— Нам надо служить вместе, — точно прочитав его мысли, сказал Лукьянов. — Я вам доверяю.
Но Бахметьев теперь успокоиться не мог.
— Что с Патаниоти?
— Ничего. Сидит, — и в первый раз за все время Лукьянов в упор взглянул на своего собеседника. — За дело.
— Вы думаете? — Бахметьева все сильнее охватывало раздражение, и он с трудом сдерживался.
— Я знаю, — с неизменным спокойствием ответил Лукьянов, — все знаю. — И, подумав, закончил: — Ваш Скублинский в Москву уехал. Вроде как удрал.
Что такое? Почему он это сказал? Бахметьев почувствовал, что окончательно теряется, и не мог придумать ответа. А потому нерешительно сказал:
— Совсем он не мой.
— Тем лучше, — и Лукьянов кивнул головой. — Значит, будем служить.

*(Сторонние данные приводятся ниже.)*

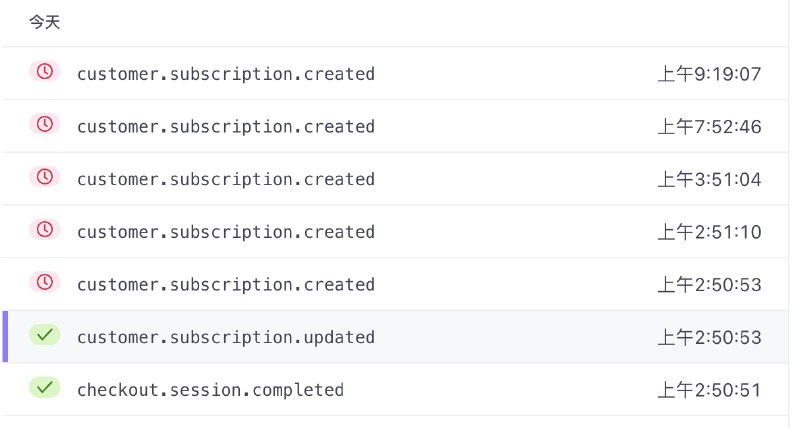Click the 上午2:50:51 timestamp
The width and height of the screenshot is (800, 428).
point(709,390)
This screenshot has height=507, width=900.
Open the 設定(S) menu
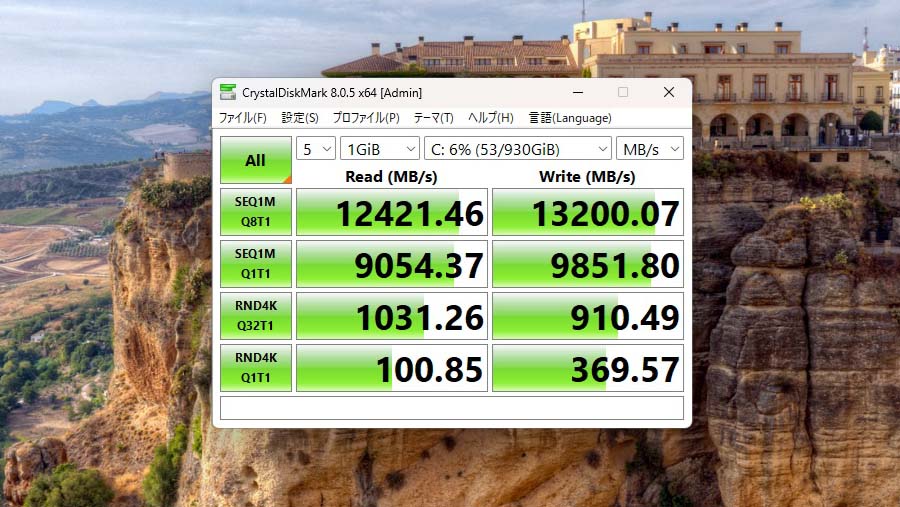coord(300,118)
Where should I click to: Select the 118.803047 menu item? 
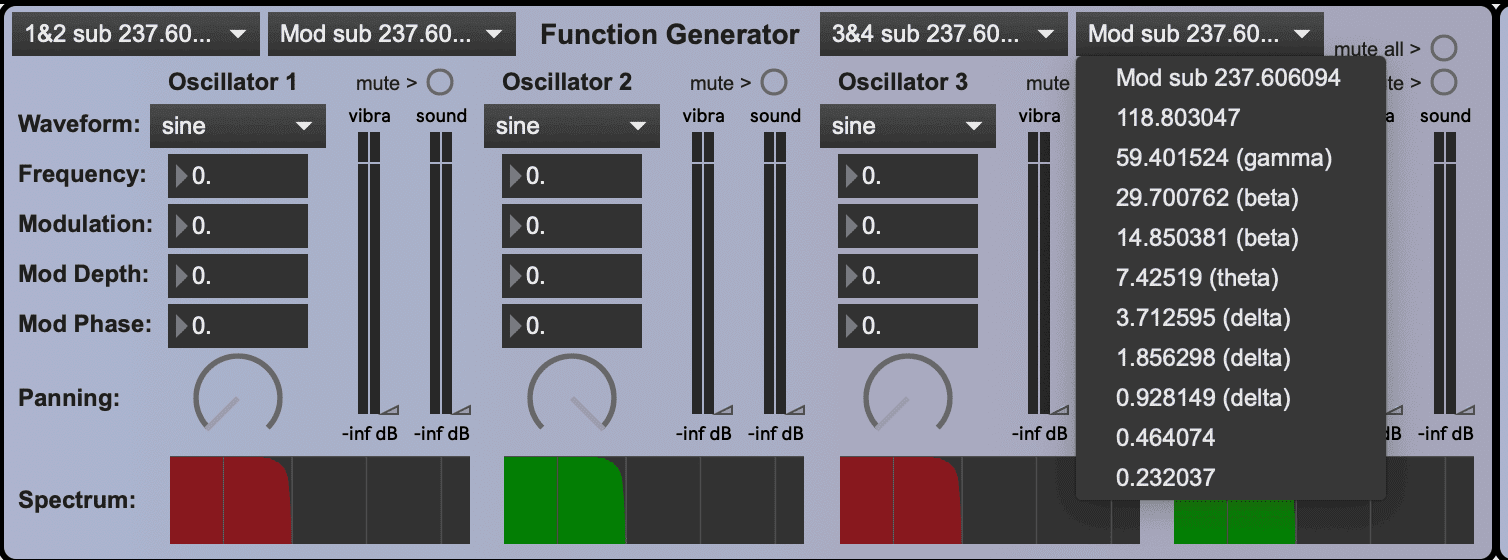coord(1177,118)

И Бахметьеву снова полегчало.
5
Погода стояла превосходная, и пятый дивизион в полном порядке выходил из губы, но, как правило, неприятности на морской службе совершаются внезапно. На повороте у «Сторожевого» заклинило руль, и катер стремительно покатился влево.
Обстановка для такого происшествия была, надо сказать, самая неподходящая: с одной стороны в непосредственной близости — камни, с другой — как назло появившийся откуда-то большой миноносец, с третьей — смятенный и сразу потерявший строй дивизион.
Бахметьев как раз вылезал из кормового люка, но в несколько прыжков оказался у рубки.
— Товарищ начальник... — начал докладывать Леш.
Он пытался моторами удержать катер от поворота и лез прямо под нос миноносцу. Бахметьев молча его оттолкнул и переложил ручки машинного телеграфа в обратное положение.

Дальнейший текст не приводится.